Ante as portas livres de
acesso ao trabalho Cristão e ao conhecimento salutar que André Luiz vai
desvelando, recordemos prazerosamente a antiga lenda egípcia do peixinho
vermelho.
No centro de formoso jardim,
havia grande lago adornado de ladrilhos azul turquesa. Alimentado por diminuto
canal de pedra que escoava suas águas, do outro lado através de grade muito
estreita.
Nesse reduto acolhedor,
vivia toda uma comunidade de peixes, a se refestelarem nédios e satisfeitos, em
complicadas locas, frescas e sombrias. Elegeram um dos concidadãos de
barbatanas para os cargos de Rei, e ali viviam despreocupados entre a gula e a
preguiça. Junto deles porém, havia um peixinho vermelho menosprezado de todos.

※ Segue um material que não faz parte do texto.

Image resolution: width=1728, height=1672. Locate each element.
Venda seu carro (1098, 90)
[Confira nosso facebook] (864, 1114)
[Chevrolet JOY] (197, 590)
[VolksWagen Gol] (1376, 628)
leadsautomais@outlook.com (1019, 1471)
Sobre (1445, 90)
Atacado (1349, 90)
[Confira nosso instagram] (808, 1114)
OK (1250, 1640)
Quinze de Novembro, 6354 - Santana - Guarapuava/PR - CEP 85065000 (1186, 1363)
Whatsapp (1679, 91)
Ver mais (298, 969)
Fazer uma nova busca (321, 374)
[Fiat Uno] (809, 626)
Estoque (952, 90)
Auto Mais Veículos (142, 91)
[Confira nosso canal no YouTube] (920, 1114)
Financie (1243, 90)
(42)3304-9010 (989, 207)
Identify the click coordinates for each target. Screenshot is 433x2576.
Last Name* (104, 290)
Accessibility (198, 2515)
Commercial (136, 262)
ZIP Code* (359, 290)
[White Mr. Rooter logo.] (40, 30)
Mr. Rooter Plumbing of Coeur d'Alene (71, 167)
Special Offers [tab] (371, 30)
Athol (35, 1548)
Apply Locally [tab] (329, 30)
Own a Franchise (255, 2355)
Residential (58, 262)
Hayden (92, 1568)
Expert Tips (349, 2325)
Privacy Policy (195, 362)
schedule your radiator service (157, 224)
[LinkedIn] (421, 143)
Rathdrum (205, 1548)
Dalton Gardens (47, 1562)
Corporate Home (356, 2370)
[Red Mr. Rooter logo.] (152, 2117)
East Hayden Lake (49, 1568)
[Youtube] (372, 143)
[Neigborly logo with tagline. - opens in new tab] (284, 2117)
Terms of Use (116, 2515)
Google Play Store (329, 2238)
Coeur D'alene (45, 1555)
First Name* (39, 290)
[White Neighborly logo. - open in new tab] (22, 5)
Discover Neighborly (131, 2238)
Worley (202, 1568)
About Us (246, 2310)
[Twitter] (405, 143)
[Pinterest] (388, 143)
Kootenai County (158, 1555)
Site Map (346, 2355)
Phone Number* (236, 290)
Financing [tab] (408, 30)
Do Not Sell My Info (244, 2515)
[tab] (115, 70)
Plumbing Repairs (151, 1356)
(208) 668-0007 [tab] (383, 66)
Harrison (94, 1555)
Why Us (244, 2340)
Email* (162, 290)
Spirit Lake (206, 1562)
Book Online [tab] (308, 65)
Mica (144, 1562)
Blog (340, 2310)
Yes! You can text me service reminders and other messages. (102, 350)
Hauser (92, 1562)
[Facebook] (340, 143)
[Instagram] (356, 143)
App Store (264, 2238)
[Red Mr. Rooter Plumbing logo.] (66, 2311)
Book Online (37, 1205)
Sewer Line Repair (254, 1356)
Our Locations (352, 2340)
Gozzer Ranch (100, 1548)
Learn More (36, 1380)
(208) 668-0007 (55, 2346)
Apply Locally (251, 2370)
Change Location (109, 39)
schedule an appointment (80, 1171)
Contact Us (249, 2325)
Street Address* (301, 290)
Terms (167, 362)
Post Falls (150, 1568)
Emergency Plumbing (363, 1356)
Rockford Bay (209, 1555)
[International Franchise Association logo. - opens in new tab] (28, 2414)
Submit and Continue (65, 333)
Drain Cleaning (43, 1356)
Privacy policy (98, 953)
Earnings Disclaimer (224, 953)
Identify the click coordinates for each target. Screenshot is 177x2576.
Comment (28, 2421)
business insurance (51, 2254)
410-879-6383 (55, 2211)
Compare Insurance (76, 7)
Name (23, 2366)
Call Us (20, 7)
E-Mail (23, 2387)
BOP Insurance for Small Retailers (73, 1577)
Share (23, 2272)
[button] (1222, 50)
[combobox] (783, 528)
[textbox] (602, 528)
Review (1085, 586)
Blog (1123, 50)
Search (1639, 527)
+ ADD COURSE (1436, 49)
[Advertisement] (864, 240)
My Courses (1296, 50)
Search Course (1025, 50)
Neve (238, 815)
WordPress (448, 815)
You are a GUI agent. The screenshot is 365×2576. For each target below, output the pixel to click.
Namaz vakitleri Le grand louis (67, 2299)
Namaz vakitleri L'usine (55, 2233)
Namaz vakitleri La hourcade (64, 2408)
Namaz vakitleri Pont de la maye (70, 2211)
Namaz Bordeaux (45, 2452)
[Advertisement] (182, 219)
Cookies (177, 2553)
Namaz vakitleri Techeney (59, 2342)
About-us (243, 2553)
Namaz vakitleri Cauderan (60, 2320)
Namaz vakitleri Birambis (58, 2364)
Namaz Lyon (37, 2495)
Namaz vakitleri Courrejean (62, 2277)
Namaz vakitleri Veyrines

Não conseguia pescar a mais leve larva nem refugiar-se nos nichos barrentos. Os
outros, vorazes e gordalhudos, arrebatavam para si todas as formas larvárias e
ocupavam displicentes, todos os lugares consagrados ao descanso. O peixinho
vermelho que nadasse e sofresse. Por isso mesmo era visto, em correria
constante, perseguido pela canícula ou atormentado de fome. Não encontrando no
vastíssimo domicilio, o pobrezinho não dispunha de tempo para muito lazer e
começou a estudar com bastante interesse, fez o inventário de todos os
ladrilhos que enfeitavam as bordas do poço, arrolou todos os buracos nele
existentes e sabia com precisão, onde se reunia a maior massa de água por
ocasião dos aguaceiros. Depois de muito tempo, encontrou a grade do escoadouro.
A frente de imprevista
oportunidade de aventura benéfica, refletiu consigo. Não será melhor pesquisar
a vida e conhecer outros rumos?
Optou pela mudança.
Apesar de macérrimo pela
abstenção completa de qualquer conforto, perdeu várias escamas, com grande
sofrimento, a fim de atravessar a passagem estreitíssima. Pronunciando votos
renovadores, avançou otimista, pelo rego d’ água encantado com as novas
paisagens, ricas de flores e sol que o defrontavam, e seguiu embriagado de
esperanças... Em breve alcançou grande rio e fez inúmeros conhecimentos.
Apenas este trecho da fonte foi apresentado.